Around Town

Fat Shorty’s to Open on Thursday

(Updated at 11:55 p.m.) Fat Shorty’s, a new restaurant specializing in beer and sausages, will be opening in Clarendon tomorrow (Thursday).

The restaurant is located at 3035 Clarendon Boulevard, in the former Rabbit Salad and Grill space. Though it has changed names and formats, Fat Shorty’s is still owned by local restaurateur Aaron Gordon. Instead of gourmet salads and other “slow food,” Gordon has teamed up with chef Rahman ”Rock” Harper, a past winner of the the Fox TV show Hell’s Kitchen, to create a restaurant based around the humble and relatively speedy sausage.
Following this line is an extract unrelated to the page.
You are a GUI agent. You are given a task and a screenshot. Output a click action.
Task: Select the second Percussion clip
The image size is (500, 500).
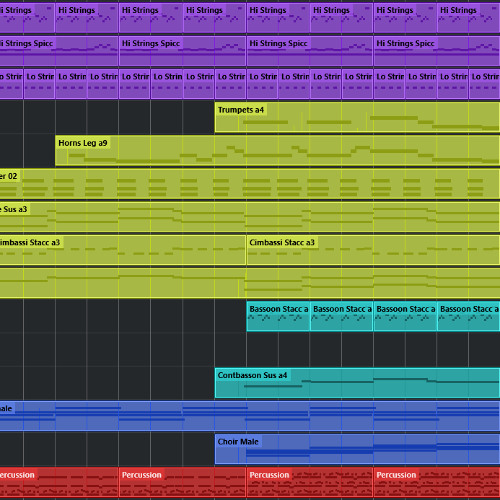(183, 482)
Fat Shorty’s will offer nearly 20 different types of sausage, with prices ranging from $6.75 for “classic” sausages like bratwurst and chorizo; $7.50 for “gourmet” sausage like Andouille and Toulouse; and $8.25 for “exotic” sausage like alligator and rattlesnake (really). The sausages are sourced primarily from local D.C., Virginia and Maryland sausage makers, Gordon said.

The remainder of the food menu consists of two mussel dishes, German potato salad with bacon, baked beans, a side salad, fries and a Snickers pie for dessert. To drink, Fat Shorty’s offers primarily German and Belgian beers, with six varieties on tap and a dozen in bottles. Six wines are also on the drink list.

The food can be purchased to go, or consumed inside the restaurant on picnic bench-style seating.

Harper, who has been working at D.C. Central Kitchen following several post-reality-TV chef jobs didn’t pan out, says the sausage-themed restaurant is a good fit for the region.

“Everybody loves sausage,” he said. “This is half smoke city. We’re giving people what they love.”

Asked what will bring customers into Fat Shorty’s when boiling a grocery store sausage seems quicker and cheaper, Harper said the sausages themselves — selected after sampling dozens in a marathon taste test with Gordon — are the big draw.

“The product is much better… you’re not going to get this at home,” he said.”We tasted way more sausage that we care to comment about.”

“We tasted every sausage from here to Chicago,” Gordon added.

Gordon, who also owns TangySweet, Red Velvet Cupcakery and a couple of new restaurants in D.C., says the closure of Rabbit “saddened” him, but was a necessary decision since the concept never fully caught on with more than a loyal contingent of customers. Most restaurant-goers were used to the pricing of salads at places like Chop’t and SweetGreen, and were reluctant to pay more for Rabbit’s higher-end salads.

“We heard that people liked them, but they were $3 or so too expensive,” Gordon said. He also said he overestimated the market for healthy eating in Clarendon.

Fat Shorty’s is currently scheduled to open its doors Thursday at 4:00 p.m.